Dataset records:
▬▬▬▬▬▬▬▬▬▬
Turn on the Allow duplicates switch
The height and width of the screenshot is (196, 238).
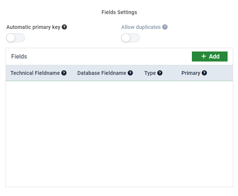click(131, 38)
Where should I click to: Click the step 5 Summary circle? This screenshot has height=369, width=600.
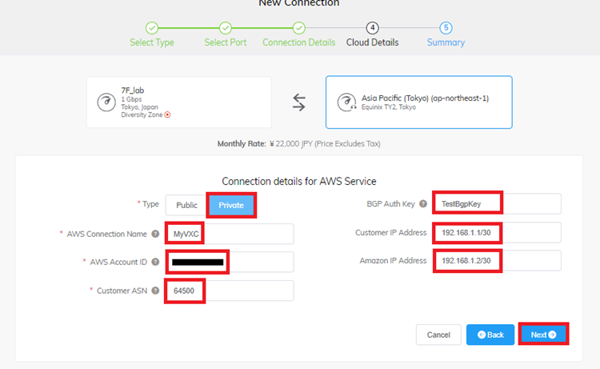tap(446, 28)
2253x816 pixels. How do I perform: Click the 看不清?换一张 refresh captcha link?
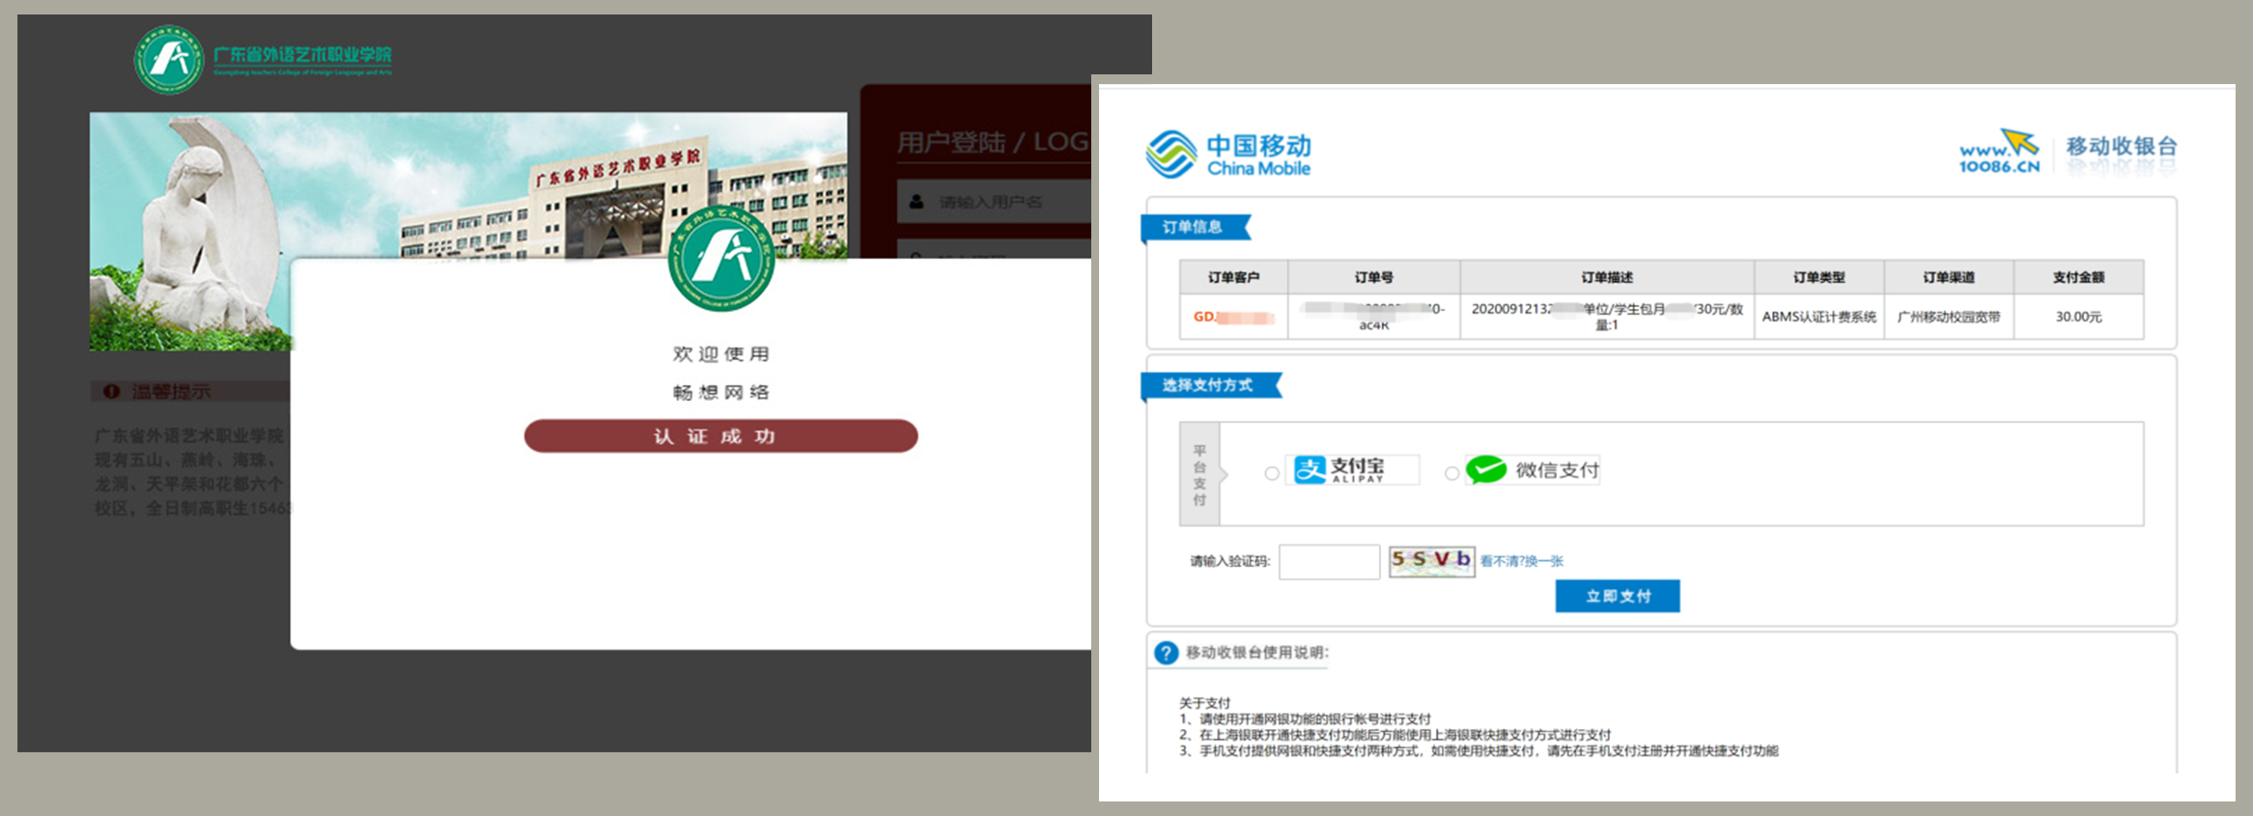pos(1521,561)
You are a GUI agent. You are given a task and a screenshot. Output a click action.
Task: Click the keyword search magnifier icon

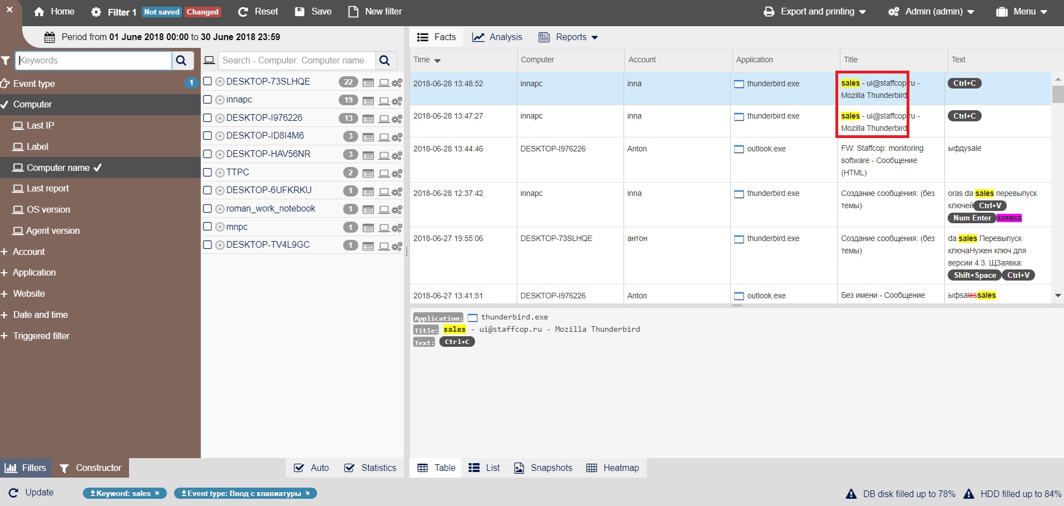[x=181, y=61]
▬▬▬▬▬▬▬▬▬▬
Please repeat the lines above from the line containing "You are a GUI" through the final line, both included, exactly as they stand and without pictures.

- **RESPONSE TO THIS EXERCISE**
You are a GUI agent. You are given a task and a screenshot. Output a click action.
Task: Click the keyword search magnifier icon

[x=181, y=61]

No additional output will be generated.